» THE TASK
Scan the records for the line containing "Where should I click to: Open request". From there through the last line, write out each line exactly.

=== Begin Enclosure ===

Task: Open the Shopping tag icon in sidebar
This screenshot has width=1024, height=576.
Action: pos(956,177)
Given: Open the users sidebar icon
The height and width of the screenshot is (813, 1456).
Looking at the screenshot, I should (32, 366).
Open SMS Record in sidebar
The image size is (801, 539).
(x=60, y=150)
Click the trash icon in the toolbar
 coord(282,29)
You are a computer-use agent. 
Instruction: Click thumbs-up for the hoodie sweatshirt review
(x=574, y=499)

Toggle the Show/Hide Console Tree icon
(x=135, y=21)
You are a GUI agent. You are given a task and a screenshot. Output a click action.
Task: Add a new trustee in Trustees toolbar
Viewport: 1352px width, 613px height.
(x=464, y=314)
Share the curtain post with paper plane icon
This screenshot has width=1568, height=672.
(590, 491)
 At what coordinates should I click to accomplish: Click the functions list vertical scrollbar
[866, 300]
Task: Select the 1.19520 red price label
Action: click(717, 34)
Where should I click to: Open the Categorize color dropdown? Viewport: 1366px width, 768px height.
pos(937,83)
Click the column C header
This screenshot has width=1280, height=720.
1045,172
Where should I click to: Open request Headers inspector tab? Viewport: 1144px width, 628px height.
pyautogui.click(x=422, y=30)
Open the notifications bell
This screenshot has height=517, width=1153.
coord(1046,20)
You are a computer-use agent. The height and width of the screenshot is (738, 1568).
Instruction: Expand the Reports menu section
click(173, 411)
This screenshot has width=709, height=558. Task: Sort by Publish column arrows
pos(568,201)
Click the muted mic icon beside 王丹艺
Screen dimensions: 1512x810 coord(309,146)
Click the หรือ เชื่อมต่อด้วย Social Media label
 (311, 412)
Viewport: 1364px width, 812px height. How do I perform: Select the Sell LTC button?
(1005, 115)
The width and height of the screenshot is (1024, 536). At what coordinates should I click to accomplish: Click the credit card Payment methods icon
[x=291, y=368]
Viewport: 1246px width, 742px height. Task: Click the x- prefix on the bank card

=== End Enclosure ===

» SOLUTION
Where should I click to: Open request Headers inspector tab? Viewport: 1144px width, 628px height.
pyautogui.click(x=422, y=30)
Open the notifications bell
This screenshot has height=517, width=1153.
coord(1046,20)
You are a computer-use agent. The height and width of the screenshot is (738, 1568).
Instruction: Expand the Reports menu section
click(173, 411)
This screenshot has width=709, height=558. Task: Sort by Publish column arrows
pos(568,201)
Click the muted mic icon beside 王丹艺
Screen dimensions: 1512x810 coord(309,146)
Click the หรือ เชื่อมต่อด้วย Social Media label
 (311, 412)
Viewport: 1364px width, 812px height. How do I perform: Select the Sell LTC button?
(1005, 115)
The width and height of the screenshot is (1024, 536). At what coordinates should I click to accomplish: Click the credit card Payment methods icon
[x=291, y=368]
Viewport: 1246px width, 742px height. Task: Click the x- prefix on the bank card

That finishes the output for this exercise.